Waiting and Watching

 “Our soul waits for the Lord; he is our help and shield.”  -Psalm 33:20

I hate to wait, and I often complain about having to wait around. The funny thing is, the Lord has a great sense of humor, and so I have been given my heart’s desire. The silent pause right after Thanksgiving has vanished. Quiet has been replaced with bustle, and the quick series of deadlines before Christmas has woken me and the staff from turkey-induced naps. Now there is no time to wait; this week leaves no room for tarrying.

Part of me rejoices at the demands busy-ness brings. Yet that deeper part of myself, that part of me that is “more inward to me than my most inward part” (St. Augustine, Confessions, Book III, ch. 6, par. 11), who speaks in voiceless stillness (1 Kings 19:12), whispers a challenge and a warning: “He is our help and shield.” The warning is clear, I think. When we rely on our best-laid plans, we invite danger. As we recently learned in our area, not everything is in our control. The weather, for goodness’ sake, can do strange things that will derail our week’s itinerary! If a few inches of snow can throw us off our game, then what hope do any of us have of “managing” the real crises that inevitably come in life?

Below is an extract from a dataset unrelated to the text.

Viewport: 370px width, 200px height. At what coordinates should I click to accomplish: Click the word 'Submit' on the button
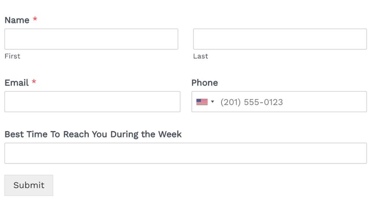(x=29, y=185)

The challenge is more obscure than the warning and appears only after we learn from the failures the warning suggested. The challenge is learning to take God’s promises at face value. Over time and through enough “hard knocks,” we inevitably learn to ask ourselves why we ever thought to lay aside the only real defense and hope we have for this life. By God’s grace we are gripped, shielded, and defended by a God who never fails. “He is our help and shield” is another way of saying God is who God says God is. God alone is our help when we feel helpless and our shield when we feel defenseless.

And so here in our mid-December, pre-Christmas, got-to-get-it-done exhaustion, we pause to hear the warning and take up the challenge. We sit with the Psalmist at the beginning of verse twenty: “Our soul waits for the Lord.” We wait because we acknowledge we have nowhere else to go, nor anyone else to whom we can turn. We affirm Peter’s question and response: “Lord, to whom can we go? You have the word of eternal life” (John 6:68). We wait, even amidst busy-ness, watching and hoping for the only redemption worth having: the redemption of our plans, our hopes, our dreams, and our very bodies, as it ceaselessly draws nigh in Christ’s coming.